To avoid these mistakes, you should check with your insurance company first before submitting an offer to the other side that must be forwarded on to their attorney. This way, you will avoid any potential problems including the risk of getting sued for breaching confidentiality by your client. Before you do anything else though, always make sure to check with them first.

The following are some common settlement negotiation mistakes even experienced claims adjusters can fall prey to:

1) Falling victim to a bad faith settlement negotiation

This means that you must never negotiate a settlement with the other side if their attorney is refusing to communicate with you or to provide any compensation information.
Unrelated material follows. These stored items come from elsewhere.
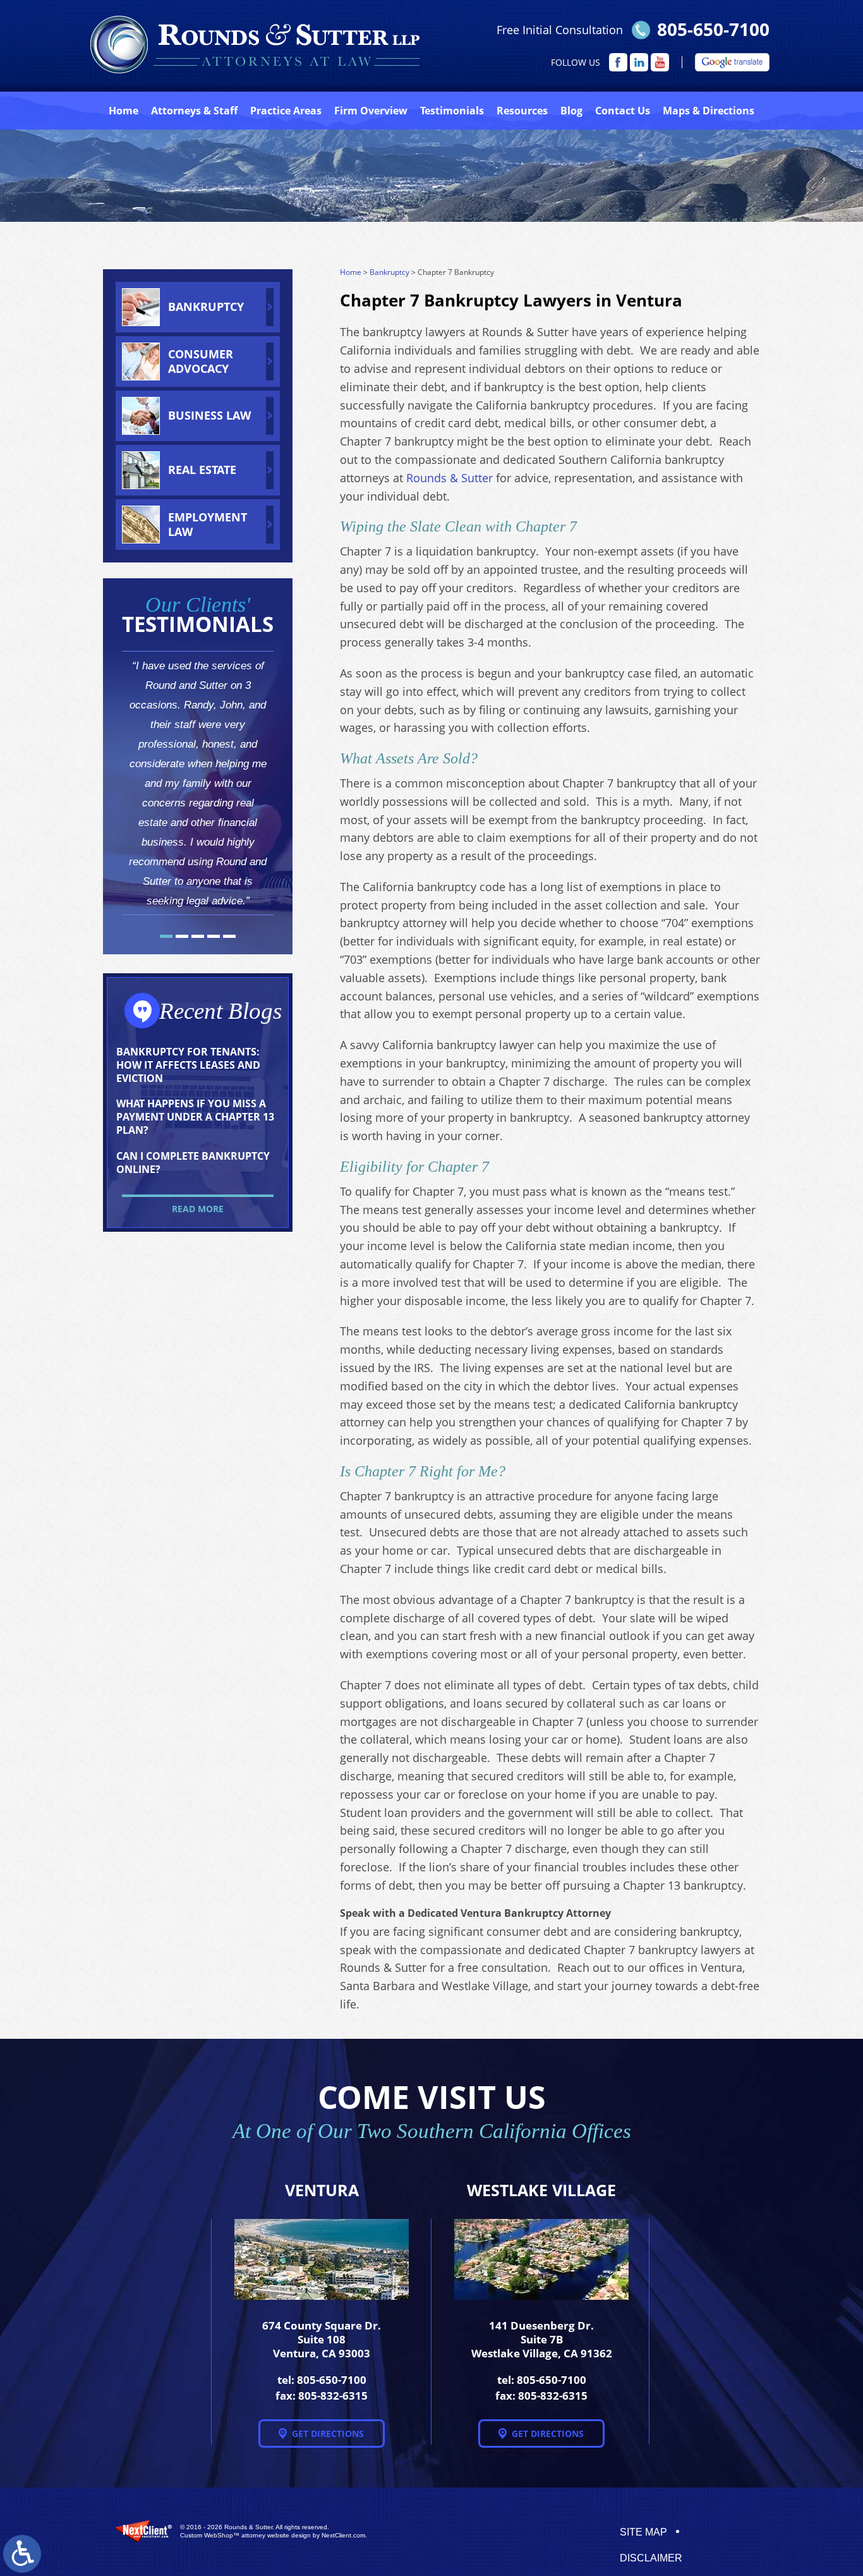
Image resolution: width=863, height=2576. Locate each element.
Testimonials (452, 111)
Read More (198, 1209)
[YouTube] (660, 62)
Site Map (643, 2532)
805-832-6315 (333, 2395)
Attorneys (194, 111)
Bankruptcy (389, 272)
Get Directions (328, 2433)
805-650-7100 (713, 29)
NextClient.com (343, 2535)
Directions (708, 111)
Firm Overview (370, 111)
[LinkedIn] (639, 62)
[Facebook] (618, 62)
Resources (522, 111)
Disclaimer (651, 2558)
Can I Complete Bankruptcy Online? (193, 1162)
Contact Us (622, 111)
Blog (571, 111)
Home (123, 111)
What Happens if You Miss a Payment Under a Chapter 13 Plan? (195, 1117)
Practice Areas (286, 111)
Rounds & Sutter (449, 477)
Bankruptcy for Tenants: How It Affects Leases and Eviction (188, 1065)
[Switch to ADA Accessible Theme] (22, 2554)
If this happens, continue to try and settle the case in the non-statutory way until such time that they do agree to cooperate.

2) Offering too little when making a settlement offer

Remember that you must always provide a reasonable range of compensation so as not to be accused of breaching your duty to “good faith and fair dealing.” You can base your offer on any or all of the following:

– what the other party is willing to accept,

– settlements in similar cases,

– insurance company recommendations,

– individual insurance company policies.

3) Offering too much when making a settlement offer

When offering compensation that exceeds what your client is actually owed, you will be putting yourself at risk of breaching the duty to good faith and fair dealing. This holds true even if you do receive verbal consent from the insurance adjuster to do so.

4) Not negotiating a settlement at all

This should go without saying, but if you don’t negotiate, the other party is most likely going to pursue legal action against your client instead. When you do receive an offer from them, whether they are admitting liability or not, it will always be in your best interest to try and negotiate a settlement first.

5) Making a counter-offer without the client’s permission

Your client must always give their express consent before accepting an offer from the other party. This means that you should never try and settle the case on your own without first discussing it with them and getting their approval. You can then show them that their case is worth a certain amount of money depending on the specific circumstances, but it is still their decision to make. You should never try and settle the case on your own terms without first getting express consent from your client.

6) Not making a counter-offer

If you do receive an offer from the other side that you believe may be too low for your client, you should always try and negotiate a settlement while pointing out the potential weaknesses in their case. If they happen to be admitting liability at this point and you can get them to up their offer, go ahead and do so.

7) Not keeping copies of all correspondence

This is important because either side could find themselves in a situation where they are looking to file a countersuit against the other party. If this happens, you will want to have copies of all correspondence available for both your attorney and yourself.

8) Not maintaining the client’s confidentiality

Confidentiality is always important in these matters and it is especially true if your client does not know that you are working with the other party’s attorney to try and resolve the case. If the other side does happen to find out about this, they may accuse you of breaching confidentiality or even sue your client for fraud.